Building a heaven on earth is something the Shakers took to heart. A refuge from the world, a universe unto themselves was the inspiration behind their communal society.
From the lines of the roof to the placement of windows and the construction of thick stone foundations and simple four-post chairs--everything was by design.
“We think that man cannot hope to attain a spiritual heaven until he first creates a heaven here on earth,” one brother said.
It’s a mindset that may seem foreign today, but for the Shakers creating a utopian world was a reality.
From picket fences to door handles, nothing was left to chance. Nothing was created thoughtlessly or with a hurried hand.
A celibate society, their 4,000-6,000 member culture is all but extinct today, but the spirit with which they lived and died remains palpable. Simplicity and perfection as an aim resulted in a subtle beauty and serene environment in Shaker villages.
“Every building, whatever may be its use, has something of the air of a chapel. The paint is all fresh, the planks are all bright; the windows are all clean…The people are like their village…seeming to be at peace, not only with themselves, but with nature and with heaven,” said a visitor.
Unlike the Amish, the Shakers were open to technology. Electricity, indoor plumbing, telephones, TV and cars were all acceptable.
Shakers had no role models when their ship landed from England and they formally set up shop in 1787 in New Lebanon, New York. Their farmland wasn’t great and they spent their early years improving the fields and crops.
They also didn’t see themselves as any kind of artists or designers. They simply wanted to build things with the utmost attention, simplicity and care. In their view ornamentation for its own sake was a sinful indulgence. Everything had to be practical. Their sound, simple construction resulted in side chairs that could lifted with one finger.
Thomas Merton said the “peculiar grace” of a Shaker chair came out of a belief that an angel might come and sit on it.
Do not make what is not useful was their creed. But what they did make was often extraordinary whether it was a basket, a blanket box; or a sewing stand. They disallowed worldly taste resulting in an honesty and integrity of design that remains distinctive today.

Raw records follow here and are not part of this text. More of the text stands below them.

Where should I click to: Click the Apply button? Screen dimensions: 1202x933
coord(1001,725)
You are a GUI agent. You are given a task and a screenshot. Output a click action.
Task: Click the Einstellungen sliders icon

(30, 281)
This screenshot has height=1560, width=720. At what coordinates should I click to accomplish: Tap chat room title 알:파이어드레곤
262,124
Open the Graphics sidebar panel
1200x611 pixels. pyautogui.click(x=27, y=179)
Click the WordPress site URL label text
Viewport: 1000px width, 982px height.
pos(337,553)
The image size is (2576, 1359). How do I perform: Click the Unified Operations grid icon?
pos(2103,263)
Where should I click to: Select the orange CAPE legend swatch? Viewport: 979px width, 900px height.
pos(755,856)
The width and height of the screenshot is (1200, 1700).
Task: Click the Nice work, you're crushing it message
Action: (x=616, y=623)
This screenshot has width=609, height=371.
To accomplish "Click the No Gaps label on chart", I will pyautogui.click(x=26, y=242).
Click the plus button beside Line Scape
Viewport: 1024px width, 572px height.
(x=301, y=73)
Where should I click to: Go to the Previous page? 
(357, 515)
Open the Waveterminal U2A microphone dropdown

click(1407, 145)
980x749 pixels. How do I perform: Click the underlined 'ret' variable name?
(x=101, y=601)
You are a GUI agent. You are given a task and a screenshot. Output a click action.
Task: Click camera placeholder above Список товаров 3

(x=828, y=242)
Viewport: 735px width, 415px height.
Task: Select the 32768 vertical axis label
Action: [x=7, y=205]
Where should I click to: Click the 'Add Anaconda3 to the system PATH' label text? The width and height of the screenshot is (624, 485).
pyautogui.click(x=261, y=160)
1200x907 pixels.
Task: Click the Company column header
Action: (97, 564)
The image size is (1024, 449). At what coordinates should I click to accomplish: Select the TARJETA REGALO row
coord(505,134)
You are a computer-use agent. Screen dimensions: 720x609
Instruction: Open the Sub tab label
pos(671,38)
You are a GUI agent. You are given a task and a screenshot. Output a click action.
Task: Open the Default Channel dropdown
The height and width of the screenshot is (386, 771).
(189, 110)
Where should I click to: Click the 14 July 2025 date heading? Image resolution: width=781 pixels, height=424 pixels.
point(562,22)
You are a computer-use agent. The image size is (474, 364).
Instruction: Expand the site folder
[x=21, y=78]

Religion clearly entered into their workplace, no carvings, inlays, accessories, or veneerings in their furniture—nothing to distract the eye from the whole. It was about purity of design and unity. Uncomplicated and elegant.
Don’t make something unless it is both necessary and useful; but if it is both necessary and useful, don’t hesitate to make it beautiful. That’s Shaker design in a nutshell.
The Shakers sought simplicity in death too. Their early graveyards featured plain wood or stone markers. They were eventually replaced in a few communities with cast-iron markers, uniform in shape and design. No urns. No angels. No vases of flowers. The name, dates and age at death were enough.
On June 4, Skinner Auctioneers featured The Shaker collection of Erhart Muller on the block.
Cabinet Photos; 3; Harvard, Mass., Shakers; includes residents and buildings; $250.
One-drawer Table; Enfield, New Hampshire; 1917; 25 ½ inches high by 22 ¼ inches wide; $42,500.
Sewing Desk; red-stained; circa 1830; 40 ¼ inches high by 30 ¾ inches wide; $55,000.
Candlestand; red-stained; early-19th century; 25 inches high; $70,000.
Alphabet Board; Harvard, Mass., 19th century; 20 ½ inches high by 159 ½ inches long; $85,000.